*Problem to work on*
Take each line below that has "screenshot" and copy it.

Study material Block Start

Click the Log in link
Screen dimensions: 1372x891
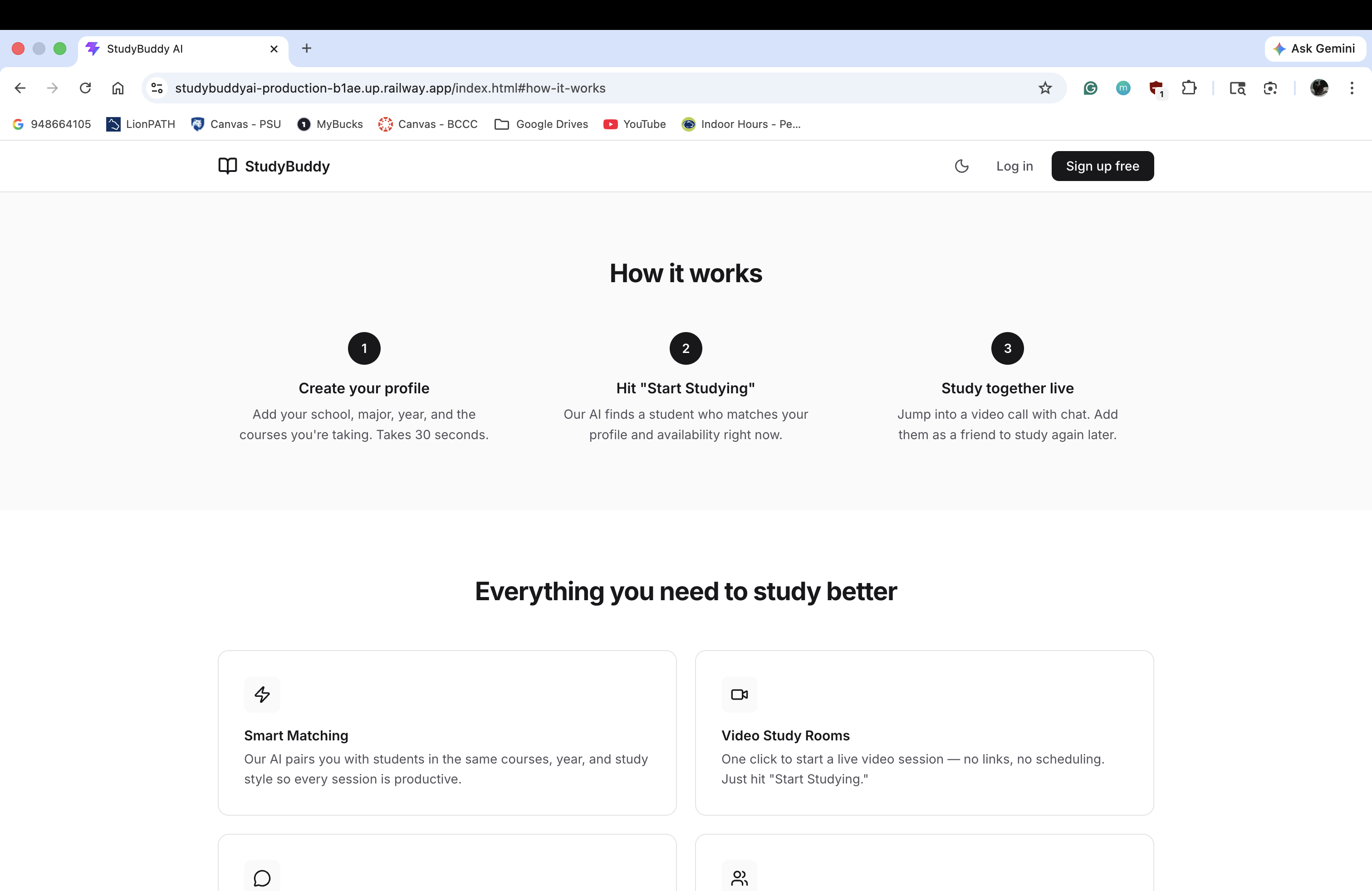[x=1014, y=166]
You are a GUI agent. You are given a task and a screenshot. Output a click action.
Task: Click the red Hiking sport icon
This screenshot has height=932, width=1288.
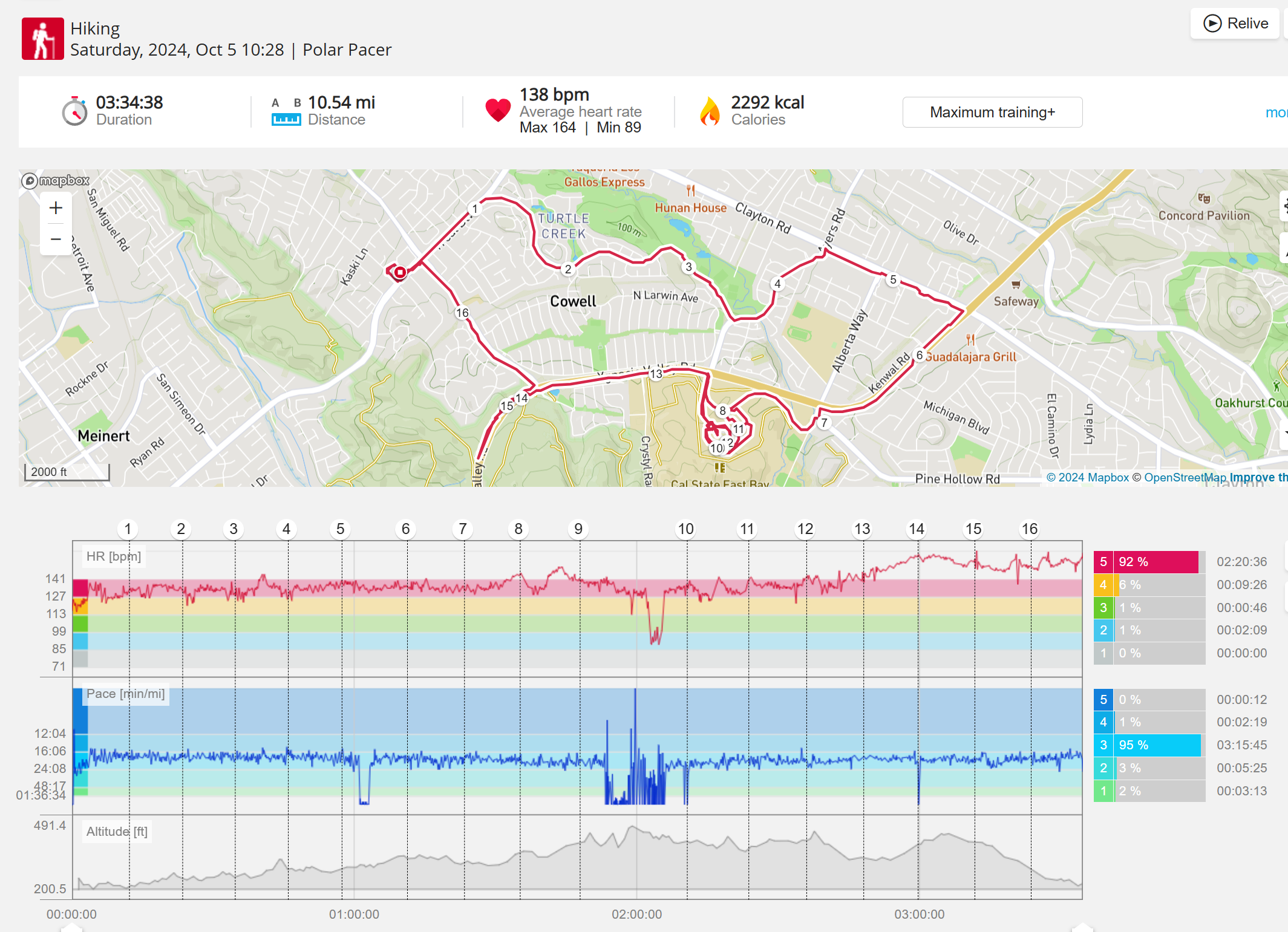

Study material Block End

*Problem solution*
You are a GUI agent. You are given a task and a screenshot. Output a click action.
This screenshot has height=932, width=1288.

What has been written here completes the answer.